### EXTRAIT FOURNI
------

Et demain de Brahim Babaï (1972) pose le problème de l’exode rural à travers le destin de jeunes paysans qui quittent leur campagne pour se trouver dans un état de marginalisation dans la ville. Dans Les Ambassadeurs (1975) Nacer Ktari examine la condition des émigrés en France ainsi que le conflit de cultures. L’ombre de la terre de Taïeb  Louhichi (1980) élargit encore mieux la problématique de l’émigration. Celle-ci s’articule essentiellement autour de la question de la frontière. Tout ce qui est situé ailleurs au delà de la ligne de protection est appréhendé comme une source de menace ; ce qui a pour conséquence d’intérioriser le conflit  et de transmuer l’attachement au nombril du désert et la crainte de l’autre en une matière quasi-mythique… Sejnane, le deuxième long métrage d’Abdellatif Ben Ammar (1973) met  en exergue non seulement le conflit être les nationalistes et les forces coloniales, mais aussi l’antagonisme des classes entre le patronat et les ouvriers, ce qui contrarie l’élan amoureux des deux jeunes protagonistes du film, Là, l’histoire apparaît  comme un prétexte pour évoquer le présent.

Le soleil des hyènes de Ridha Behi (1976) retrace le cheminement d’un conflit autant civilisationnel qu’économique entre les défenseurs de la tradition et les tenants du capital et du pouvoir de l’argent. L’enjeu  de ce conflit est un projet touristique dont l’édification risque de défigurer le village et de porter préjudice à la vie des pêcheurs.

Avec La Noce du nouveau théâtre (1978) l’altérité se situe au sein du couple. Dans cette face à face intime, les deux protagonistes ne font que souligner la distance qui les sépare, mais à travers eux, c’est toute la société qui se trouve au cœur d’un grave procès. Sans pouvoir dépasser sa structure théâtrale initiale, La Noce a réussi néanmoins à mettre à nu les ressorts de la crise de l’individu grâce à un huis clos tendu  et violent qui contraint le moi, longtemps confiné derrière un masque épais de convenances sociales hypocrites, à se dévoiler totalement . La Noce met en scène des êtres mutilés, fragiles et pris au piège de leur entêtement à vouloir prendre leur désir pour la réalité.

         Il faut attendre l’année 1980 pour voir la réalisation de deux films qui, en dépit d’une nette différence dans leur facture esthétique et intellectuelle, posent en termes  comparables la problématique de l’altérité :Aziza  de Abdellatif Ben Ammar et Traversées de Mahmoud Ben Mahmoud.     

Dans ces deux films, l’autre n’est plus considéré  comme ennemi ou rival qui s’érige devant le sujet comme un obstacle à ses projets ou à ses désirs. Désormais, la crise cesse d’être extérieure pour venir occuper le centre du moi et investir son univers intérieur et spirituel. Cela signifie que l’obstacle auquel  le moi se heurte n’a plus de figure précise, ni encore une quelconque cristallisation dans une chose concrète et tangible. L’autre est devenu  une entité abstraite que secrète et façonne une situation absurde.

------

### DONNÉES SOURCES

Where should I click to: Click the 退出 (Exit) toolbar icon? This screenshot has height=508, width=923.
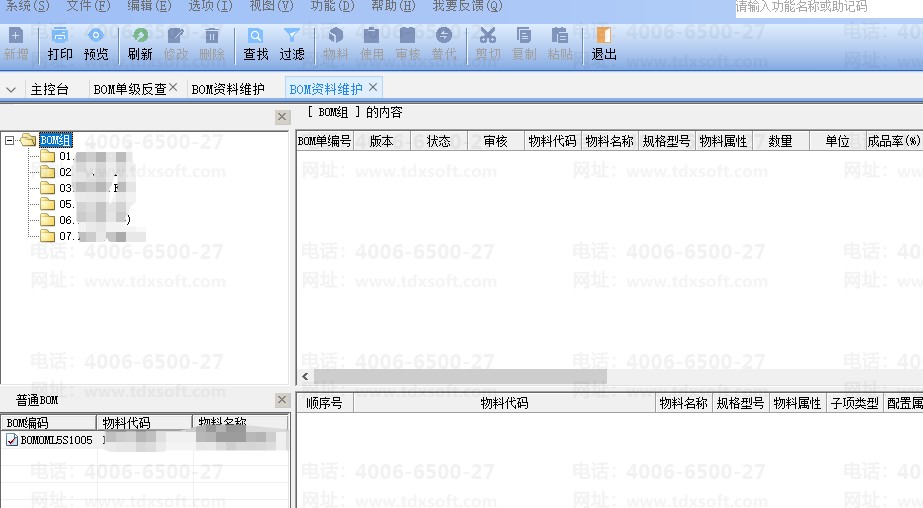604,44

------

### TRAVAIL DEMANDÉ
1. Recopiez mot pour mot le passage de l'extrait fourni qui commence par « Il faut attendre » et se poursuit jusqu'à « Mahmoud Ben Mahmoud. ».
2. D'après l'extrait fourni, quel est l'enjeu du conflit dans Le soleil des hyènes ?
3. Poursuivez l'extrait fourni sur le cinéma et l'altérité à partir de sa dernière phrase.

### RÉPONSES ATTENDUES
1.
Il faut attendre l’année 1980 pour voir la réalisation de deux films qui, en dépit d’une nette différence dans leur facture esthétique et intellectuelle, posent en termes  comparables la problématique de l’altérité :Aziza  de Abdellatif Ben Ammar et Traversées de Mahmoud Ben Mahmoud.

2. Un projet touristique dont l'édification risque de défigurer le village et de porter préjudice à la vie des pêcheurs.

3.
         En effet, dans Aziza, Ali court derrière les miroitements  d’un avenir radieux de bonheur et de richesse. Tout son entourage, parents, amis  et récentes connaissances, apparaissent à ses yeux  comme des adjuvants généreux, dociles et prêts à l’aider à réaliser son rêve. Mais les conditions sociales et économiques de la Tunisie des années quatre vingt rendent  ce rêve impossible. On ne s’improvise pas riche par le simple désir de le devenir. Et c’est précisément ce mensonge social et ces rêves chimériques que le film de Ben Ammar dénonce.

         De même, dans Traversées, le Tunisien et son compagnon polonais ne savent pas contre qui ils doivent lutter pour sortir de leur situation insolite. Refoulés  tour à tour par les autorités britanniques et belges, les deux passagers du car-ferry sont condamnés à tourner en rond et à voyager dans un insolite no man’s land. Le mal qui les frappe ne trouve pas son incarnation dans l’Autre, mais plutôt dans une situation absurde en face de laquelle il n’y a peut-être qu’un seul moyen de délivrance : le retour sur soi par un examen attentif de la conscience, de l’identité et des origines … Nous voyons là que ce qui est de l’ordre du réalisme  social chez Abdellatif Ben Ammar prend une tournure symbolique et allégorique chez Mahmoud Ben Mahmoud.

         Le rapprochement que nous avons essayé de dégager entre plusieurs films, produits au cours de cette deuxième période de l’histoire du cinéma tunisien ne peut se limiter à la seule  problématique de l’altérité et son rapport  avec le contexte socioculturel de la Tunisie  des années  soixante dix et début quatre vingt. Un autre trait commun mérite d’être souligné. En effet, malgré la diversité de leur style et leur manière respective d’appréhender le réel, ces films s’articulent presque tous autour d’une opposition entre deux mouvements, c’est-à-dire entre deux esthétiques qui se frottent ou s’affrontent.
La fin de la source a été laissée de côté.